Cue the sound of rain, even when the weather is clear and a room doesn’t have windows – this is the soundtrack to Marjorie Prime. As an audio person, I found it difficult to get past the distracting sound, the awkward ADR and the harsh edits, especially with a film that centres around its dialogue. The story editing is also to blame for breaking my immersion as from scene to scene it’s near impossible to figure out how much time has passed and what is happening with each of the characters. Perhaps this is intentional as a way to help the audience see Marjorie’s point of view as she’s an 86-year-old woman who suffers from some form of dementia, but not one so severe that she isn’t perfectly coherent in each scene she features in.
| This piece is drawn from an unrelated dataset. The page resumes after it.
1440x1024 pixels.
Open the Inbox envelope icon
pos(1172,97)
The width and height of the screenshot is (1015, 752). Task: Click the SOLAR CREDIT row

In fact, she’s more than coherent – Lois Smith’s performance as Marjorie is pure elegance and class, captivating throughout. Perfectly cast as Marjorie, it is a beauty to watch her portray the elderly woman as she speaks to a computerized hologram of her deceased husband Walter (Jon Hamm) who features in his 40’s – his prime.

In this world of Marjorie Prime, holograms of the dead are readily accessible, and they even talk to each other somehow. They begin as a bit of a blank slate, and through discussions with living people, they begin to piece together a picture of the person they’re mimicking, enhancing them to be better replicas. Through these conversations, the idea of memory is explored, with the technological wonder of the holograms merely a clever device to get the exploration started. The inclusion of the holograms may also serve the purpose of questioning how technology affects our memories and identities – again, another interesting idea, but the topic of memory alone is enough to digest.

Can we change our memories? It would seem so, based on Marjorie trying to alter her digital husband’s stories of the past. The greatest story of all coming right at the start of the film with Jon Hamm giving a highly amusing synopsis of My Best Friend’s Wedding. But it goes on and on without delving much deeper. Again, I can see this working on stage, especially with such high calibre actors as they’ve managed to retain for the film. But as a movie? This should have been a short one. Exploring this idea with this scenario would have been a brilliant short film, powerful, effective and to the point. As is, Marjorie Prime waffles on, exploring the same premise three times over with no further insight. All we need is Marjorie and Walter. Geena Davis as Marjorie’s daughter and Tim Robbins as her son-in-law work well as peripheral characters filling in the blanks of Marjorie’s story, but when it shifts focus to them, it feels redundant.

Great ideas and a wonderful cast, with a standout performance from Lois Smith, sadly isn’t enough to keep this film in its prime.